- THE TASK -
Going through the material below, please gather all lines with the word "card" in them.

- GIVEN RECORDS -

****************************************

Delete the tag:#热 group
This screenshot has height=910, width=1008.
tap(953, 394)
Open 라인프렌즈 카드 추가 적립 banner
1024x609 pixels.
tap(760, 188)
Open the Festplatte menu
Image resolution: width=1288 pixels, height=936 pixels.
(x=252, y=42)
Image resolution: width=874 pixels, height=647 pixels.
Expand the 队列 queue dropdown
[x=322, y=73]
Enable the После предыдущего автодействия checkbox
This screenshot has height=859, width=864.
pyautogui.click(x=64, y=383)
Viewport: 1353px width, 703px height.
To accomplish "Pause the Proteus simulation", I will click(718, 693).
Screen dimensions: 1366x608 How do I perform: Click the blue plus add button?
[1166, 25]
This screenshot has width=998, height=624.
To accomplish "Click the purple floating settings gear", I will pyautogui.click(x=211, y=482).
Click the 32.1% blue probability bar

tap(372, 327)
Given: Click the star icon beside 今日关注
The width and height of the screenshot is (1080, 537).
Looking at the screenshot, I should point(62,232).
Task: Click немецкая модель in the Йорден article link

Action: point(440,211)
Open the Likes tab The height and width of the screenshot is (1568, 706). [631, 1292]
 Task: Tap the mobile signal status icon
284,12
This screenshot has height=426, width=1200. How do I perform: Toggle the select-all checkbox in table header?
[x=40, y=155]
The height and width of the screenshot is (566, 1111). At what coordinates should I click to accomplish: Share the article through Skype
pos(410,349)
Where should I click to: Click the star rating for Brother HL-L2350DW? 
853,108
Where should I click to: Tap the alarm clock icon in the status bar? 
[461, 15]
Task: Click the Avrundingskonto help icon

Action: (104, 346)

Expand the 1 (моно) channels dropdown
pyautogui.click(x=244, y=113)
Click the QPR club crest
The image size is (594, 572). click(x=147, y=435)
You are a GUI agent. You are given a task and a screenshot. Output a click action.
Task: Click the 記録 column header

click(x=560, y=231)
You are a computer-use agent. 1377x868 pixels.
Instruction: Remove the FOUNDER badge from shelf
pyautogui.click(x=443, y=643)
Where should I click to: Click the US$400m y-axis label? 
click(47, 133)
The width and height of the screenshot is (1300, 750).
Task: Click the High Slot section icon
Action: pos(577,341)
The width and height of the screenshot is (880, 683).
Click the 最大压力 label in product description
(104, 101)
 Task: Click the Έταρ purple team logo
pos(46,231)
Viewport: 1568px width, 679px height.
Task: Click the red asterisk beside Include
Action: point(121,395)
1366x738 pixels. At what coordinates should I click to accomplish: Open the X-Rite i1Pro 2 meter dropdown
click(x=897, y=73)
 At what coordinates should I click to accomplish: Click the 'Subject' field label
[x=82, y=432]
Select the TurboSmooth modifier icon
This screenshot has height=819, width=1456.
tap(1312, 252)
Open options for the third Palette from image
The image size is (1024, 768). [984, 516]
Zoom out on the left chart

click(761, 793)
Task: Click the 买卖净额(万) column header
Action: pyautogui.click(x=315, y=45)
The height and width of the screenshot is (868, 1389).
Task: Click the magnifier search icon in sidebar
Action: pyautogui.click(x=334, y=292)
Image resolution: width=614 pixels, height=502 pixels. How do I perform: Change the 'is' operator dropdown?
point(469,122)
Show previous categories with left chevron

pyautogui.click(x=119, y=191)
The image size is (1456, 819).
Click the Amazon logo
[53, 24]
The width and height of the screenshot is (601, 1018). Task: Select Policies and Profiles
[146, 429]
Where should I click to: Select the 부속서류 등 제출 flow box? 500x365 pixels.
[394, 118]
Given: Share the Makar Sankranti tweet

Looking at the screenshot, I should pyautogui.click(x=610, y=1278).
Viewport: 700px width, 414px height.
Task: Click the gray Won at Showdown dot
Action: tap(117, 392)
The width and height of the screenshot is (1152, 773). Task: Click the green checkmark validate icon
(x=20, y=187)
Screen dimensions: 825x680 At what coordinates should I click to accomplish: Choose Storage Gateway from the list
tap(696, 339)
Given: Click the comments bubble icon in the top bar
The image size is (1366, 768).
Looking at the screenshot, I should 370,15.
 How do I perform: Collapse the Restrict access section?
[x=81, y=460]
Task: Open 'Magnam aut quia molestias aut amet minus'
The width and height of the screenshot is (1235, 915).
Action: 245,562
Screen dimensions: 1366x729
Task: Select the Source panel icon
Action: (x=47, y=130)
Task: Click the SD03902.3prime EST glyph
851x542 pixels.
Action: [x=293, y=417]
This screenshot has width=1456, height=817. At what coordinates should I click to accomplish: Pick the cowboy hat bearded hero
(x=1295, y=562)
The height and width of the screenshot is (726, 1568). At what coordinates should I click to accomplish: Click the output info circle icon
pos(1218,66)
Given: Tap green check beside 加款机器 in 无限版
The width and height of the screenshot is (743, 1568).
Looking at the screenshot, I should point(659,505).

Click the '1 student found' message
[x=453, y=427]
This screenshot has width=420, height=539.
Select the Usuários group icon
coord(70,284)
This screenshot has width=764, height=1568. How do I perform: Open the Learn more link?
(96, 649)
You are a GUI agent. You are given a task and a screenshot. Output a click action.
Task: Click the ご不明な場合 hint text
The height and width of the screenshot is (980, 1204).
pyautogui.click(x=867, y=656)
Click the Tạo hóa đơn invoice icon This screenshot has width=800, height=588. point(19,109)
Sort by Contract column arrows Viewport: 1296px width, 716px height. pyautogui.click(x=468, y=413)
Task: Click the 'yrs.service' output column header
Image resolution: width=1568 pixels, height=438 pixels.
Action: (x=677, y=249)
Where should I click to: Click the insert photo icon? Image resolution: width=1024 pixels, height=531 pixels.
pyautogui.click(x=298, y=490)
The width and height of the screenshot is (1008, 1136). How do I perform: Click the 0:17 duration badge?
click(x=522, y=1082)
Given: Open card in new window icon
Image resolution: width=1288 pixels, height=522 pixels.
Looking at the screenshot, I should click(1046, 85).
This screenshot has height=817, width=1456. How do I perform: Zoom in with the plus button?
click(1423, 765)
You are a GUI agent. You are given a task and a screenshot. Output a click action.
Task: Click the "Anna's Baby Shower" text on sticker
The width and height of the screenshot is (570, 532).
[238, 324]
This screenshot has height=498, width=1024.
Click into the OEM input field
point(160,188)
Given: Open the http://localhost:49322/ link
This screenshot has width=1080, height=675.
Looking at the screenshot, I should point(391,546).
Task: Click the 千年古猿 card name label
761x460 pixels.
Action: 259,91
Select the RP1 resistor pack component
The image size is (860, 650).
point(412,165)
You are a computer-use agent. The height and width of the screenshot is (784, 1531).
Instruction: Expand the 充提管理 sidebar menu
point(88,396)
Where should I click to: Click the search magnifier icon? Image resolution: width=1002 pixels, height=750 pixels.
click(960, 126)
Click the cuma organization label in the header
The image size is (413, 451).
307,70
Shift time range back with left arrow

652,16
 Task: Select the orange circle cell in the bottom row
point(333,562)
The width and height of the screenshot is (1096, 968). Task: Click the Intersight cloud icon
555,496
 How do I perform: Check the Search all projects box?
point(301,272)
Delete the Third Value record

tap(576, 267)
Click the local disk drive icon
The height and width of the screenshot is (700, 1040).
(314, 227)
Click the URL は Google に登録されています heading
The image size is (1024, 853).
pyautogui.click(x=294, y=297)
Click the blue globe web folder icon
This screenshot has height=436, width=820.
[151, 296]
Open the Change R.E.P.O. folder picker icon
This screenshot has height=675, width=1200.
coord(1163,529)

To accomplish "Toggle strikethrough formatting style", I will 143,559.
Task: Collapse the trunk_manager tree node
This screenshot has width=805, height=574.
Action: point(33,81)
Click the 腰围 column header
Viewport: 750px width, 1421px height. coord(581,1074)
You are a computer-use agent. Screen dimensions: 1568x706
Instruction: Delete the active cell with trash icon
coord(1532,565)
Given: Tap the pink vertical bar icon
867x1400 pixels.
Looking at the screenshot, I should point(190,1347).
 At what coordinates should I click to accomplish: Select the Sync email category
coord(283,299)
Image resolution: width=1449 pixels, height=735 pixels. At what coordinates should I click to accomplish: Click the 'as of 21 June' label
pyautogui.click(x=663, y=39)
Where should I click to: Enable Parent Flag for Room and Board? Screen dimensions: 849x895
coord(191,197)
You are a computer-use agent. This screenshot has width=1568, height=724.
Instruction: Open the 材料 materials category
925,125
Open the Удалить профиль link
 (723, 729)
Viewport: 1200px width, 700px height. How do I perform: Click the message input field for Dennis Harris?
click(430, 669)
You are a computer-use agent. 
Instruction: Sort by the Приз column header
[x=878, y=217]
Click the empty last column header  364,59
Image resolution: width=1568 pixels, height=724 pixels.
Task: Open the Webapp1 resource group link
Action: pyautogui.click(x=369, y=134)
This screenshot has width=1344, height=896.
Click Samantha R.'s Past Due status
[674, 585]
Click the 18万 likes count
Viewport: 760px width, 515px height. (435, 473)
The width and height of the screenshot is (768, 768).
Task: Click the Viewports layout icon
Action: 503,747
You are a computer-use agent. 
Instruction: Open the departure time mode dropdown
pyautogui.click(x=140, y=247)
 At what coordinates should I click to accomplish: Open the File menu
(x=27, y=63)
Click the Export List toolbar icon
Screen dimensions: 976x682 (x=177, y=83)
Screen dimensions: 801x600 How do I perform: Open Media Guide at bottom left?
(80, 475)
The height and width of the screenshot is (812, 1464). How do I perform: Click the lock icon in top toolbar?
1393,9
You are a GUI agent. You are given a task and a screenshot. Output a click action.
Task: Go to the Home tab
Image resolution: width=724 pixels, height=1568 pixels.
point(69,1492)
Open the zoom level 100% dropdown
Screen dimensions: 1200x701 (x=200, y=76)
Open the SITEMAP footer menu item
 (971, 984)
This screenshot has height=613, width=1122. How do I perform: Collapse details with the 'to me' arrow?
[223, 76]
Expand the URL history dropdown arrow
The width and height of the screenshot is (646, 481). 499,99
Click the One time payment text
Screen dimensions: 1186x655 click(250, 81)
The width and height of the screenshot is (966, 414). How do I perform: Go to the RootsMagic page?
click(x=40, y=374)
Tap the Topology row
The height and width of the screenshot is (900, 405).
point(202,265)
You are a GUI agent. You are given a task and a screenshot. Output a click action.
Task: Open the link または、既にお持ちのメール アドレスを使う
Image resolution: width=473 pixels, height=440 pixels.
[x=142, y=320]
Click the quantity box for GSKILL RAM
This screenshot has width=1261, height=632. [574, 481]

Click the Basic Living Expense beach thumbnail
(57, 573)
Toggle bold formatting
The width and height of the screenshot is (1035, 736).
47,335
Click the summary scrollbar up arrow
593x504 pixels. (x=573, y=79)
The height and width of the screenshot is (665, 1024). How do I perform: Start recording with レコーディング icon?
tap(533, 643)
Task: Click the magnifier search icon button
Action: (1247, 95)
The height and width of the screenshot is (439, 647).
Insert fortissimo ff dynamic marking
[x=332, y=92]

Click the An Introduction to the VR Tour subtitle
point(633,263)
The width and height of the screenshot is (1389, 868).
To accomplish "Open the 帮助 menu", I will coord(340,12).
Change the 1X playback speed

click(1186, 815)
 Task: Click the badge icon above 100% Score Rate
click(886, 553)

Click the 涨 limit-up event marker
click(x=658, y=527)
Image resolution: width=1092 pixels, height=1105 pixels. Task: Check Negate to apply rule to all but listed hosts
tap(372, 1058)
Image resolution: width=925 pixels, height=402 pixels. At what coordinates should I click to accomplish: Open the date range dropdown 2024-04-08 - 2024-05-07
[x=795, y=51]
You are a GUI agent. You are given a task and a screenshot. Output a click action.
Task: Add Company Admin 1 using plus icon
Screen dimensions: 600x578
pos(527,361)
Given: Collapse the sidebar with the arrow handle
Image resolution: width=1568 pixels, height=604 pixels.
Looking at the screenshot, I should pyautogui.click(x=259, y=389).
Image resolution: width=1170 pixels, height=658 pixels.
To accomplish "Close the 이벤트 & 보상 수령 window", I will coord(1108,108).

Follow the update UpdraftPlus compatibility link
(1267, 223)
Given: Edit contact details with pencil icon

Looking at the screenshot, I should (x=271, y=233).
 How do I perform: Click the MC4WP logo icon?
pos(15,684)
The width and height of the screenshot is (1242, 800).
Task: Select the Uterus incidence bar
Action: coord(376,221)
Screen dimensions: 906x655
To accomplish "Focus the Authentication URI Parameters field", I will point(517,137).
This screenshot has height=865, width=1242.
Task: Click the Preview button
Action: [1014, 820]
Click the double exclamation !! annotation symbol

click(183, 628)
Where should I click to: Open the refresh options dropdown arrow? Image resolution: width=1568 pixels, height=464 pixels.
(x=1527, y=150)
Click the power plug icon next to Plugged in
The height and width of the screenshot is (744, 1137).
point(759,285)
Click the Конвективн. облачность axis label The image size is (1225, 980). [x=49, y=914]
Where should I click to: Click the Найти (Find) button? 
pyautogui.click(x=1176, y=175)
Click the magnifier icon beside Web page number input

****************************************

- EXERCISE RESPONSE -
Given: Open card in new window icon
Task: Click the 千年古猿 card name label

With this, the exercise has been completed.